* _Work to be completed_
A verbatim copy of the lines from the one with "Image resolution: width=1456" through the final line below is required; print it and nothing else.

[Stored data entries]
[Start of Attachment]

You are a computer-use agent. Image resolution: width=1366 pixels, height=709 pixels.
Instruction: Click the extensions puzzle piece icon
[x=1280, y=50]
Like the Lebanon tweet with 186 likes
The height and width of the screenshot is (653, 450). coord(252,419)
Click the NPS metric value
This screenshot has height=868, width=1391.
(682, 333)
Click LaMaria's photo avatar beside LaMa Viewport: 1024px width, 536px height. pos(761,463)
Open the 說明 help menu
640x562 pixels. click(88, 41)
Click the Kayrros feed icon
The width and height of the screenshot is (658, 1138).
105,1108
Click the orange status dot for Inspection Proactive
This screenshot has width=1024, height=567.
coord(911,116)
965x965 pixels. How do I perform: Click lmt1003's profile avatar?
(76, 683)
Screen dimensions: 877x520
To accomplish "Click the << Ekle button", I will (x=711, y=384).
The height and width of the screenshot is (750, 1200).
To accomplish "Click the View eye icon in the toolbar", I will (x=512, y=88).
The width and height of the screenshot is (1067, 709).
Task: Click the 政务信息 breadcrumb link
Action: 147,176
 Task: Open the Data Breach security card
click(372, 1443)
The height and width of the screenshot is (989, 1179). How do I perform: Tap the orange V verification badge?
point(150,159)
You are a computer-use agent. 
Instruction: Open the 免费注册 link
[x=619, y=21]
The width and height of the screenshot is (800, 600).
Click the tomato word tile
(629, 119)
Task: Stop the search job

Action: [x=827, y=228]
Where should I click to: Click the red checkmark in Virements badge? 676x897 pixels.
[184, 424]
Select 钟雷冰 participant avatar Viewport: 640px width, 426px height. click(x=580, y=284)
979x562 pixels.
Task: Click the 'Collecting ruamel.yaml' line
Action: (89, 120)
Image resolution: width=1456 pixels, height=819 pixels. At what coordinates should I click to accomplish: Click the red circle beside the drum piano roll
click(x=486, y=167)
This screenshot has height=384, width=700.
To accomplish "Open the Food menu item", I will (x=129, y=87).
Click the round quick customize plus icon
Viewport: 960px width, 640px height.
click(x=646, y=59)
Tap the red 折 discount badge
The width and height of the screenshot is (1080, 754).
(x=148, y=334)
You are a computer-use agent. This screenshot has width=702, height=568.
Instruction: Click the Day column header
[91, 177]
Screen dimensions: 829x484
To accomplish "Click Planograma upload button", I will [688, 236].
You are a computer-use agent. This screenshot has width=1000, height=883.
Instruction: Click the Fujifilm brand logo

[End of Attachment]

* _Response_
Image resolution: width=1456 pixels, height=819 pixels. At what coordinates should I click to accomplish: Click the red circle beside the drum piano roll
click(x=486, y=167)
This screenshot has height=384, width=700.
To accomplish "Open the Food menu item", I will (x=129, y=87).
Click the round quick customize plus icon
Viewport: 960px width, 640px height.
click(x=646, y=59)
Tap the red 折 discount badge
The width and height of the screenshot is (1080, 754).
(x=148, y=334)
You are a computer-use agent. This screenshot has width=702, height=568.
Instruction: Click the Day column header
[91, 177]
Screen dimensions: 829x484
To accomplish "Click Planograma upload button", I will [688, 236].
You are a computer-use agent. This screenshot has width=1000, height=883.
Instruction: Click the Fujifilm brand logo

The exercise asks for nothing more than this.